The replacement windows I'm considering buying come with the option of using argon gas to boost their energy efficiency. Should I spend more to get the argon gas?
It is generally not a good investment to replace windows just for energy-efficiency purposes. But if you need to replace irreparable windows or are undertaking a home remodel, then consider the incremental costs of higher-efficiency replacement windows over models without such features as specialty gas fills, including argon, or low-e coatings.
Large incremental costs for these options generally outweigh their benefit. Argon, for instance, typically increases the insulating R-value of a window by only half a point. (Insulated-glass windows, also called double-pane glass, typically have an R-value of around 2.0 to 3.0. R-value is the measurement of thermal resistance; the higher the number, the more efficient the window. Learn more about the energy performance of windows.)

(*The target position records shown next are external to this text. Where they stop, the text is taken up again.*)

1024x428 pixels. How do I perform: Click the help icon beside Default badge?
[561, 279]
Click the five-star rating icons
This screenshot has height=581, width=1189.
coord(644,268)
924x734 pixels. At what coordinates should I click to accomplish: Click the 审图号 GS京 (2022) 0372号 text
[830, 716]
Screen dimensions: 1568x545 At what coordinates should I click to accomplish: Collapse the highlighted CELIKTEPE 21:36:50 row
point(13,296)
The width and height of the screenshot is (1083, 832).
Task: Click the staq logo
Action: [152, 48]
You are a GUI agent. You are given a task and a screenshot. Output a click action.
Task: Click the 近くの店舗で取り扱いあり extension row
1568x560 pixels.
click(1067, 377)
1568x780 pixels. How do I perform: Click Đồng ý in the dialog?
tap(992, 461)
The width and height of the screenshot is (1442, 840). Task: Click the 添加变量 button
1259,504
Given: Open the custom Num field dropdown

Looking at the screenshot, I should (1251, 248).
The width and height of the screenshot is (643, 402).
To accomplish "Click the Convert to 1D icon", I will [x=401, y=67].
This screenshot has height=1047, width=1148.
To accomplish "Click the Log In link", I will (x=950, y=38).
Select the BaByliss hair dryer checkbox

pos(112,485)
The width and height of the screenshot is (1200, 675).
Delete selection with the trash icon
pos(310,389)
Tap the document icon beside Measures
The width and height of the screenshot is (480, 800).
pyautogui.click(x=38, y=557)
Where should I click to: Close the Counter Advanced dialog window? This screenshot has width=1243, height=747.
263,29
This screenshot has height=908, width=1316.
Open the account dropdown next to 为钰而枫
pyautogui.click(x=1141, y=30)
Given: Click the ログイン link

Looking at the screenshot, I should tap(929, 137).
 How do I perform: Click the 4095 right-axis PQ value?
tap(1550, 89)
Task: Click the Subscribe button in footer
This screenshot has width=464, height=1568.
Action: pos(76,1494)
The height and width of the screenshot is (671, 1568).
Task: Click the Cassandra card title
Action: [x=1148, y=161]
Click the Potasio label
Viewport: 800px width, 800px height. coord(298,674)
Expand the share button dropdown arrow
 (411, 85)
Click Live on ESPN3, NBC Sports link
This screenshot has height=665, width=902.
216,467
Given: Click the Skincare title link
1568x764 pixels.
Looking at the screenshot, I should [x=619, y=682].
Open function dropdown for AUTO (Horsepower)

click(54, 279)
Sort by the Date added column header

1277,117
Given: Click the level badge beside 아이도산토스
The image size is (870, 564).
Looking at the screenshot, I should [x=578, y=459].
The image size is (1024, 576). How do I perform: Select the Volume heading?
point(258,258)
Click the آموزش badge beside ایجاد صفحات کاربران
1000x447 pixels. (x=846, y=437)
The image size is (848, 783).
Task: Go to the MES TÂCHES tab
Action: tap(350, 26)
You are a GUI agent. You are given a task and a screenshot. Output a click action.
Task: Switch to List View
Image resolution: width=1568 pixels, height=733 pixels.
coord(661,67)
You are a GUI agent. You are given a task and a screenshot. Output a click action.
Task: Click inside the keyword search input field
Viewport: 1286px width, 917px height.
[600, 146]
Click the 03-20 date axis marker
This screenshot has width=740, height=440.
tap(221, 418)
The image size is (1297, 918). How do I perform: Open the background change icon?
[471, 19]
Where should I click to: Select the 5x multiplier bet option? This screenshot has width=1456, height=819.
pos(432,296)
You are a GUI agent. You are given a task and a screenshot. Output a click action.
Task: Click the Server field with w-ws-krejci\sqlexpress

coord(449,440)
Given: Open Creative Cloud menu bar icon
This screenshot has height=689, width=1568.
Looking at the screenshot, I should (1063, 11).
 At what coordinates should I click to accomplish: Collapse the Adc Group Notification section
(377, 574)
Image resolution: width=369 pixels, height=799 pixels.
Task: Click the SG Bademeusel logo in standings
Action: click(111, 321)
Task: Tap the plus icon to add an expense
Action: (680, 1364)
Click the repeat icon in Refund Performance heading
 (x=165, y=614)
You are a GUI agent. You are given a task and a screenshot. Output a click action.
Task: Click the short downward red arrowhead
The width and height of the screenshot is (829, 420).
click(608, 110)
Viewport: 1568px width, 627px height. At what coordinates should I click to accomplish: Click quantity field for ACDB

This small increase in insulating value from the argon gas will get you slight energy savings, but the additional initial cost could significantly extend the payback time for the windows. What's more, the argon does little or nothing to reduce transmission of ultraviolet and infrared radiation. UV light from the sun can damage your furnishings but, more important, infrared radiation transfers heat into or out of a home. Studies have shown that windows with a low-e coating can measurably reduce solar heat gain during cooling season (assuming you do not draw curtains or blinds anyway). However, homes in cold climates tend not to see a benefit from this option.
It's worth noting that many manufacturers of high-quality windows, including all those we tested for our latest report on windows, now use argon-filled glass as the standard for their windows. In fact, some companies might charge you more if you want windows with glass that provides less insulation, including models with only air-filled glass or with no low-e coating.